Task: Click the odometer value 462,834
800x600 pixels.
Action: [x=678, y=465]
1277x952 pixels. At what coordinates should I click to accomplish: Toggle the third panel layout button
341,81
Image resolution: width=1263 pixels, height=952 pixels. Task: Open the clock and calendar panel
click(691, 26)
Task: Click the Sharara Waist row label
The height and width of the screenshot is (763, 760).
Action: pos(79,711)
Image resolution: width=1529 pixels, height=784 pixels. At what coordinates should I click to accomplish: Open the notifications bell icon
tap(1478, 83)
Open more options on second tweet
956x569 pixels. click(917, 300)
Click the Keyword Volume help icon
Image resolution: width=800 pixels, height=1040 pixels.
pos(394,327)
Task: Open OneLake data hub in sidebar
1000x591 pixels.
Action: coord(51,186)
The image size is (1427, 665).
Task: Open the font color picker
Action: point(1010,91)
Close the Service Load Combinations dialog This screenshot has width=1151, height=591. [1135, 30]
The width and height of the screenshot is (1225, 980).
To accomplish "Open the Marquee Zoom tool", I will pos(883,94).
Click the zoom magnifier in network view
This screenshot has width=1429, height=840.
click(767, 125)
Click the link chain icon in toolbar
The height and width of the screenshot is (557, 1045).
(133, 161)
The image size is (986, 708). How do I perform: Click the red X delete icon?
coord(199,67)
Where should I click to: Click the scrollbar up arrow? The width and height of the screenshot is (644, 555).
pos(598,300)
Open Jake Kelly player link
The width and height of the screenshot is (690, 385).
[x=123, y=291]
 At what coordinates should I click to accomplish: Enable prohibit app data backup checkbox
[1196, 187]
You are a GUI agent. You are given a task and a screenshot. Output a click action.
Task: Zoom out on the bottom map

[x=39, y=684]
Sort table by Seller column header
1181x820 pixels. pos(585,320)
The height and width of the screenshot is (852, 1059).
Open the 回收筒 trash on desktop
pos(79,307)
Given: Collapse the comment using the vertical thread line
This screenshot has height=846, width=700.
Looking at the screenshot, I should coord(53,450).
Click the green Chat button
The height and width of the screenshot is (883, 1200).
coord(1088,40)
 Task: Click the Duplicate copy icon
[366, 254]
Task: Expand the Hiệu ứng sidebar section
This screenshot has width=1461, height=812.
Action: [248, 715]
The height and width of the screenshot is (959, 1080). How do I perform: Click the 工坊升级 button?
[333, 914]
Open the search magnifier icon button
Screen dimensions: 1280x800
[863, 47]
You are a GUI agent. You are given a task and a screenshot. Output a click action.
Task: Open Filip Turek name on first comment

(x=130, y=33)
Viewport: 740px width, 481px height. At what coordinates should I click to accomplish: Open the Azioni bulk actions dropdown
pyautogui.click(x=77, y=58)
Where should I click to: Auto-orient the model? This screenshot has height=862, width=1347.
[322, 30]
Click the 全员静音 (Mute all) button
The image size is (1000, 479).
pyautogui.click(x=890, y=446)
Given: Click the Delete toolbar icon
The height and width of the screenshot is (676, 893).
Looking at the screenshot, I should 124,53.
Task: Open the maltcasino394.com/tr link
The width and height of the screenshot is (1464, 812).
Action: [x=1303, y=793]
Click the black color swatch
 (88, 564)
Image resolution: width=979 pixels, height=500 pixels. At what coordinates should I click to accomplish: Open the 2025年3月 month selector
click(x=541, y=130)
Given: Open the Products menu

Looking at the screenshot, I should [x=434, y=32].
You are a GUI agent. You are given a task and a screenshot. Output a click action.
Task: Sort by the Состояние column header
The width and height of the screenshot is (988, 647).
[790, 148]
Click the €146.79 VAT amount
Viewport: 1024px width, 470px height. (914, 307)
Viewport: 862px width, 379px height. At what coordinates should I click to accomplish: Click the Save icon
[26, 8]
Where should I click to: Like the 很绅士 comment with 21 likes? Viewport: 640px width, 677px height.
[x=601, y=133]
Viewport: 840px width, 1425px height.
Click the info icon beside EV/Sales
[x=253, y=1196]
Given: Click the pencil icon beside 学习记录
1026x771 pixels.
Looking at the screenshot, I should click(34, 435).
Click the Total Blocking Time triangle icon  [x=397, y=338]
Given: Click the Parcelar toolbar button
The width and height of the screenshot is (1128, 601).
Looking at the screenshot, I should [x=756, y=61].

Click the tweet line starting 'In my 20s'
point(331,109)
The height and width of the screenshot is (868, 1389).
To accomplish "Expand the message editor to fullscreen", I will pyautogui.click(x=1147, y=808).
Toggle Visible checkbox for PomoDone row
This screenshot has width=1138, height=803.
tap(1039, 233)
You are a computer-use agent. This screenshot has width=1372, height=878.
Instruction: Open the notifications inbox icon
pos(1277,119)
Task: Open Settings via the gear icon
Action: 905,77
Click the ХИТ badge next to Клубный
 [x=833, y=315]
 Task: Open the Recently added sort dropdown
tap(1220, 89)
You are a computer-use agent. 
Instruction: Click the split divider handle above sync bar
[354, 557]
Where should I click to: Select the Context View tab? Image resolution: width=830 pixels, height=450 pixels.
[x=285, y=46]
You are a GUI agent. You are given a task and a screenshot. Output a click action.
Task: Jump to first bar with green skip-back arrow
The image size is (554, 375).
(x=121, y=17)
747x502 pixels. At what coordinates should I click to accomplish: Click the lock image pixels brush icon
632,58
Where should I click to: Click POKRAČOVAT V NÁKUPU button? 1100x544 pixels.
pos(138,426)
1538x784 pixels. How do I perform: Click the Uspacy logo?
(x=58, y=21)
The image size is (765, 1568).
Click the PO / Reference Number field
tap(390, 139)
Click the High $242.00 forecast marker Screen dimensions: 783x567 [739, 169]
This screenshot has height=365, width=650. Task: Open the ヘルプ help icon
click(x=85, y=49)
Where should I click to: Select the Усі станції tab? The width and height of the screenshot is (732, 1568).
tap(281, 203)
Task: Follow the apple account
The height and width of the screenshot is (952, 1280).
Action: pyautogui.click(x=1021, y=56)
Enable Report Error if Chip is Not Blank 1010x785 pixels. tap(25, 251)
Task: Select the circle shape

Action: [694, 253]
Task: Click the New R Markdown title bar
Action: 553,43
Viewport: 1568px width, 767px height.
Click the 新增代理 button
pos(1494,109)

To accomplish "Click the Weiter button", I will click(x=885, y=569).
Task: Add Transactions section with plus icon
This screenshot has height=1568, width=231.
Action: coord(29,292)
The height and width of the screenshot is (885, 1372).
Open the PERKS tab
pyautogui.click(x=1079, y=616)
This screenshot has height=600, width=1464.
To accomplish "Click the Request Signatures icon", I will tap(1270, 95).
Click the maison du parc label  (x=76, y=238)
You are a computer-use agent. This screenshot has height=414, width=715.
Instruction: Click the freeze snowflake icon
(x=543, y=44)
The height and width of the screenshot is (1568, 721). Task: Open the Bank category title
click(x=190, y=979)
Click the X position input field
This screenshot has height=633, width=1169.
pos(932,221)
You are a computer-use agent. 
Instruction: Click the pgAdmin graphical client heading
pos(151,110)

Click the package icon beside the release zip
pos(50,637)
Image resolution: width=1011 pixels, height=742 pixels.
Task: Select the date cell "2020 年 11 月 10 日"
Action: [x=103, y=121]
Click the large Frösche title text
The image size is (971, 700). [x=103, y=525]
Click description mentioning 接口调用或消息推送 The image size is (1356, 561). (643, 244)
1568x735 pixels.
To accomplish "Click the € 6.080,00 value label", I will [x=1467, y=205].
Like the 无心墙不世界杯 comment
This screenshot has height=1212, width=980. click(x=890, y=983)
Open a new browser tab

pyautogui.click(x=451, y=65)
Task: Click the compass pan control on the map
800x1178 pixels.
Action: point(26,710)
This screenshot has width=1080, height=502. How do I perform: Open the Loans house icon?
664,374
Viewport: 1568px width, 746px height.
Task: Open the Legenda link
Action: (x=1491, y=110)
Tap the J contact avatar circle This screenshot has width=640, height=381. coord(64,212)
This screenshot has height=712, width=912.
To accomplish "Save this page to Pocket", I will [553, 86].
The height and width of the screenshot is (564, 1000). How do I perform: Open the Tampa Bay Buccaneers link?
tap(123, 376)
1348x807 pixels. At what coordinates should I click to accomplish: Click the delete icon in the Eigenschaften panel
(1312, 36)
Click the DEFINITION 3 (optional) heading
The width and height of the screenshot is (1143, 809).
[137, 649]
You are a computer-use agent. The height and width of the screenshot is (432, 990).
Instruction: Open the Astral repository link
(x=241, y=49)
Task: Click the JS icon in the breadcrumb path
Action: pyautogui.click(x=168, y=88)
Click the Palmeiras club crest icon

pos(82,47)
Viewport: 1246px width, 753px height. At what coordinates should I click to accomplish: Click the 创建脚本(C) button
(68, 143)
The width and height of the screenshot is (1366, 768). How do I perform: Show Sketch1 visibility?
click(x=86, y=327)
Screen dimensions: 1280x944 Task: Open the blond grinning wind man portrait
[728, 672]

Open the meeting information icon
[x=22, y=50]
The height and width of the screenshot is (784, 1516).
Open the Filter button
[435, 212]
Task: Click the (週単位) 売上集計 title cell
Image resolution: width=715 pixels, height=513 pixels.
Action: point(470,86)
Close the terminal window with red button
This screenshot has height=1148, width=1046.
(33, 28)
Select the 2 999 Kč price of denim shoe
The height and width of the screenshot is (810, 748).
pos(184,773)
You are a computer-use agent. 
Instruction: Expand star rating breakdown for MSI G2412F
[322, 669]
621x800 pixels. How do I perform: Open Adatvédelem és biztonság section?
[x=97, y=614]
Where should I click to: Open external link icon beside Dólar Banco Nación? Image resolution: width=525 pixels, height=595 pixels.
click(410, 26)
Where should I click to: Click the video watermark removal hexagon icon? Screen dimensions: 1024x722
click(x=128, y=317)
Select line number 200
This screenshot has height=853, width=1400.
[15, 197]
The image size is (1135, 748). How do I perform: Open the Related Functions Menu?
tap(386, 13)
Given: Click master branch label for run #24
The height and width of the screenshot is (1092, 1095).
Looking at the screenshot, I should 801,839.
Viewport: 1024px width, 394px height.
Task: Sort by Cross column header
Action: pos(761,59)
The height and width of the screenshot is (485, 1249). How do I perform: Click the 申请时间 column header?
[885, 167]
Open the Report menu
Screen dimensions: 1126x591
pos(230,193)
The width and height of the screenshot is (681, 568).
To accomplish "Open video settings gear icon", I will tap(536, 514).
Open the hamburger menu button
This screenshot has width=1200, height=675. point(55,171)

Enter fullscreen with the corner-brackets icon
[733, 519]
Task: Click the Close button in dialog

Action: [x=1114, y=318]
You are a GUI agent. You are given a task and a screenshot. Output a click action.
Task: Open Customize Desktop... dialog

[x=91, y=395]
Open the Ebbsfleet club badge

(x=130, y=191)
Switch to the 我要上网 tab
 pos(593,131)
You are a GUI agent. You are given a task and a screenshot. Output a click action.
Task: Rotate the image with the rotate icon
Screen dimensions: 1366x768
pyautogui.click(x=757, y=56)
_ _ _
For the word "toolbar", count the lines of the data that contain it and state only that count.

3